C’è poi chi chiede l’abrogazione dell’obiezione di coscienza per i medici per quanto riguarda l’interruzione di gravidanza, l’obbligo dei gestori di stabilimenti balneari di vigilanza sul divieto di gettare e disperdere nell’ambiente le cicche di sigaretta, la previsione di un “bonus malattia” per quei lavoratori che non gravano sul sistema nazionale sanitario, agevolazioni fiscali per l’acquisto di ricambi di oggetti usati stimolando il mercato del recupero, l’abolizione degli ordini professionali e l’istituzione dell’ordine unico nazionale delle professioni.

Tra le tante idee, dicevamo, sembrano farsi largo anche l’abolizione dell’esame di maturità (da sostituire comunque con degli Esami di Stato, altrimenti il titolo superiore rilasciato non è legale) e l’introduzione dello studio delle intelligenze nelle scuole (in particolare quella emotiva).

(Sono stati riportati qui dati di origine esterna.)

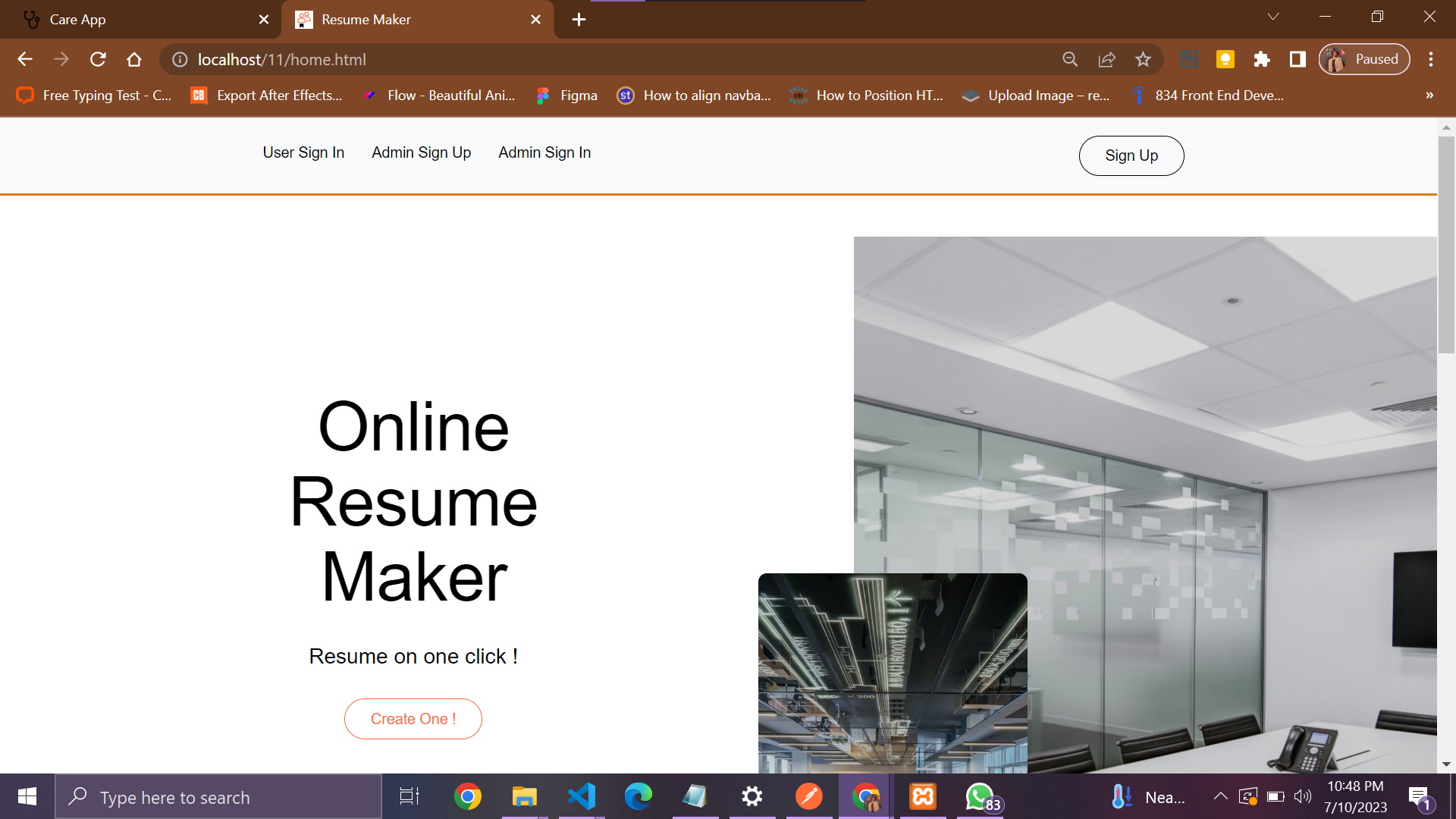The image size is (1456, 819).
Task: Toggle the browser side panel
Action: click(x=1298, y=59)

Ora, obiettivamente, si tratta di due temi che non sembrano essere tra quelli sinora indicati come prioritari – a partire dagli adetti ai lavori – per il miglioramento dell’istruzione pubblica nazionale.

Gli iscritti del M5S potranno esprimersi anche sulla possibilità di ridurre il numero delle regioni, sugli incentivi di acquisto per veicoli elettrici e il blocco della vendita dei veicoli a combustione a partire dal 2025. Insomma, tante proposte che potrebbero a breve essere tradotte in veri e propri testi di legge da portare al vaglio del Parlamento.